[The exercise]
Rewrite everything from the line containing "Given: Select the イベント (Events) category icon" down to the line containing "Looking at the", putting "category button" in place of "category icon" and keeping all else unchanged. Omit the pictures from your answer.

[Material provided]

══════

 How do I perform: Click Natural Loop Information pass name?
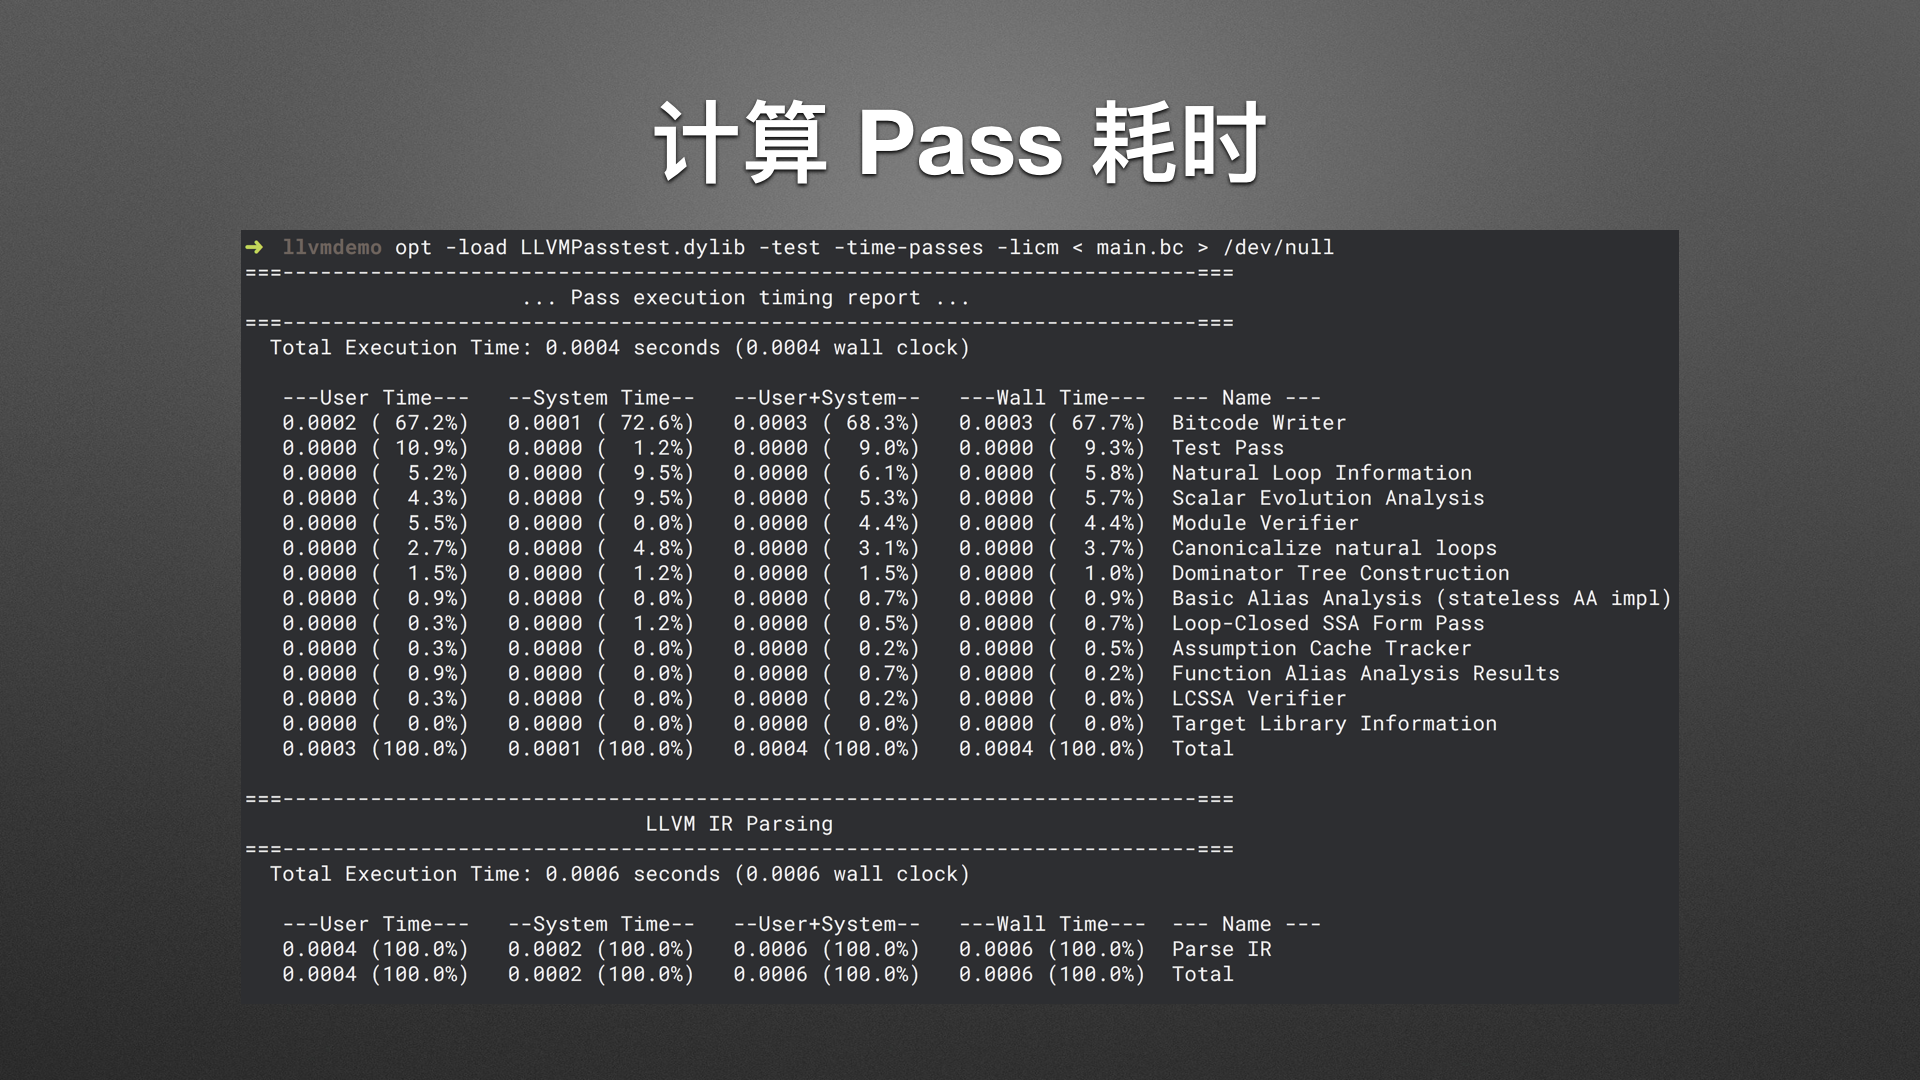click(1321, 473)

══════

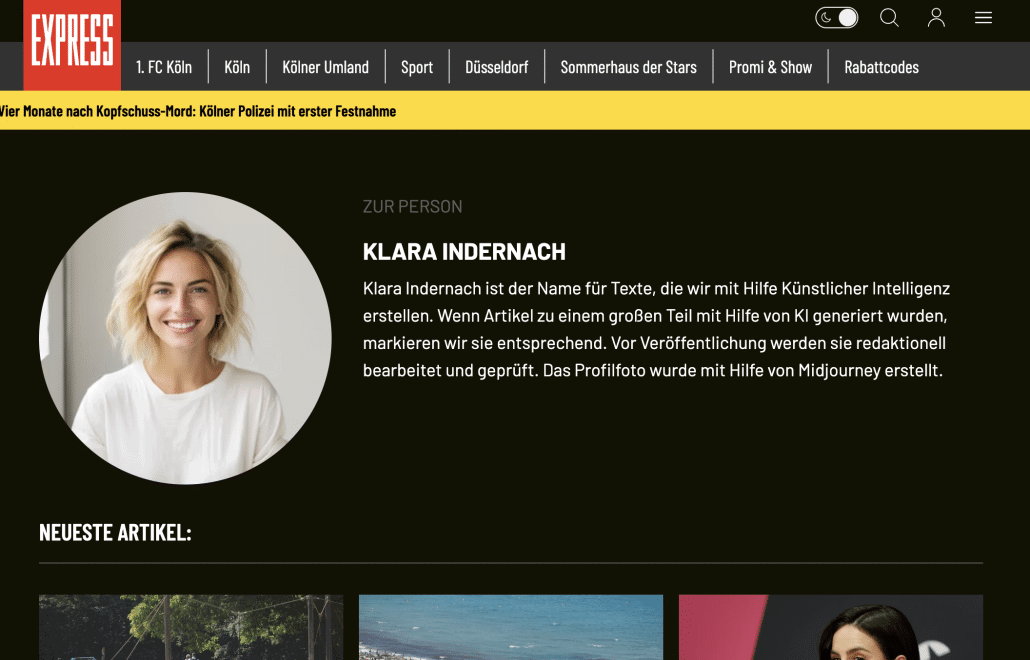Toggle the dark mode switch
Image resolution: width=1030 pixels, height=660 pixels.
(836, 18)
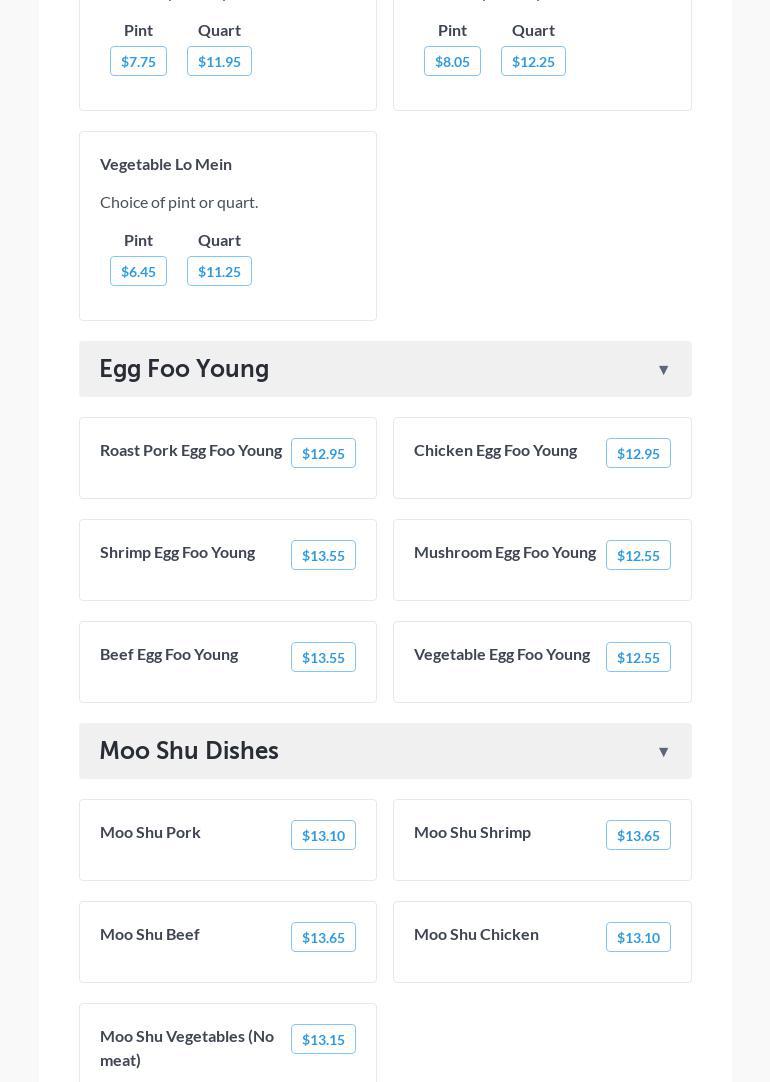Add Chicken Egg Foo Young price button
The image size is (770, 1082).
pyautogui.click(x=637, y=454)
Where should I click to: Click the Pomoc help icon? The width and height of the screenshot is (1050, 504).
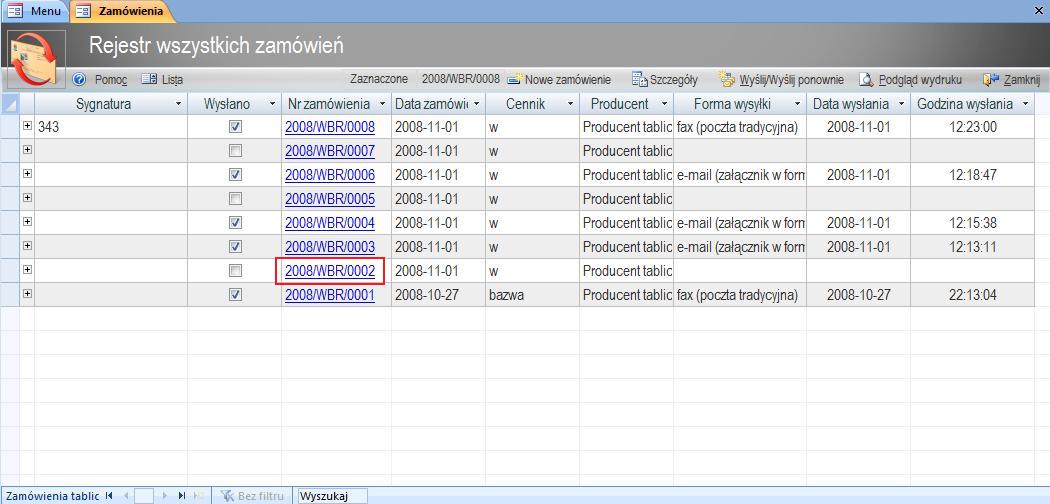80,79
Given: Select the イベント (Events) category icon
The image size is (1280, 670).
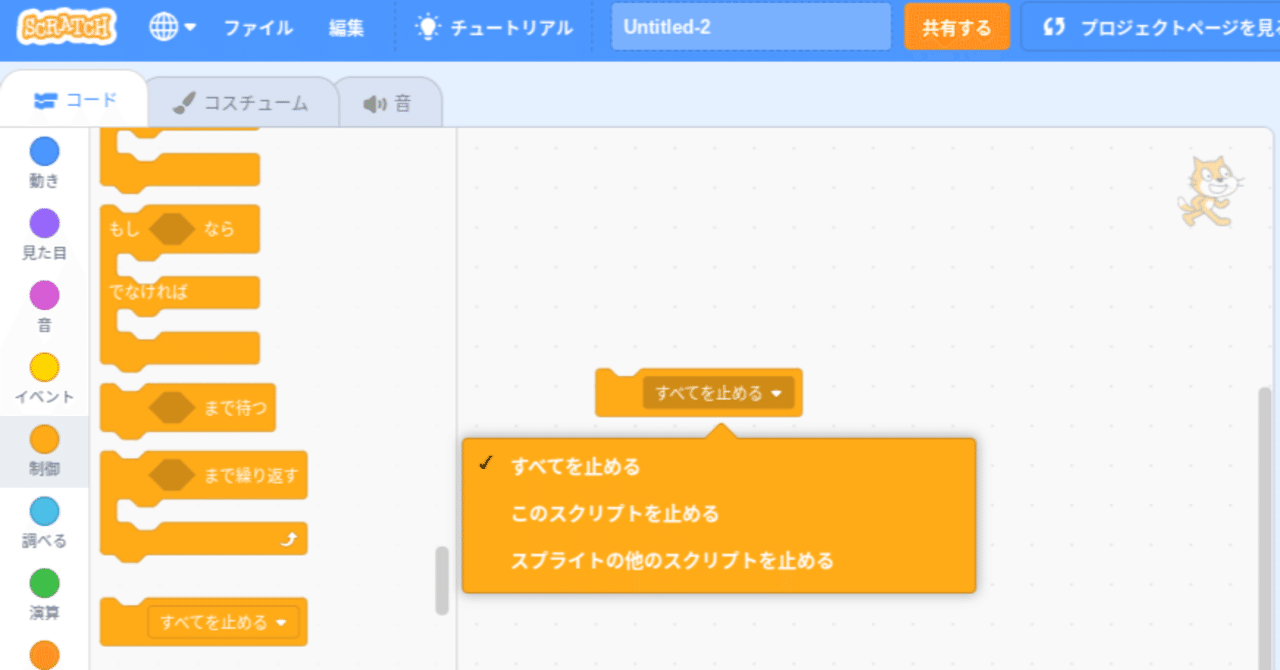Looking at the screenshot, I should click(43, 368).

══════

[Solution to this problem]
Given: Select the イベント (Events) category button
The image size is (1280, 670).
Looking at the screenshot, I should click(43, 368).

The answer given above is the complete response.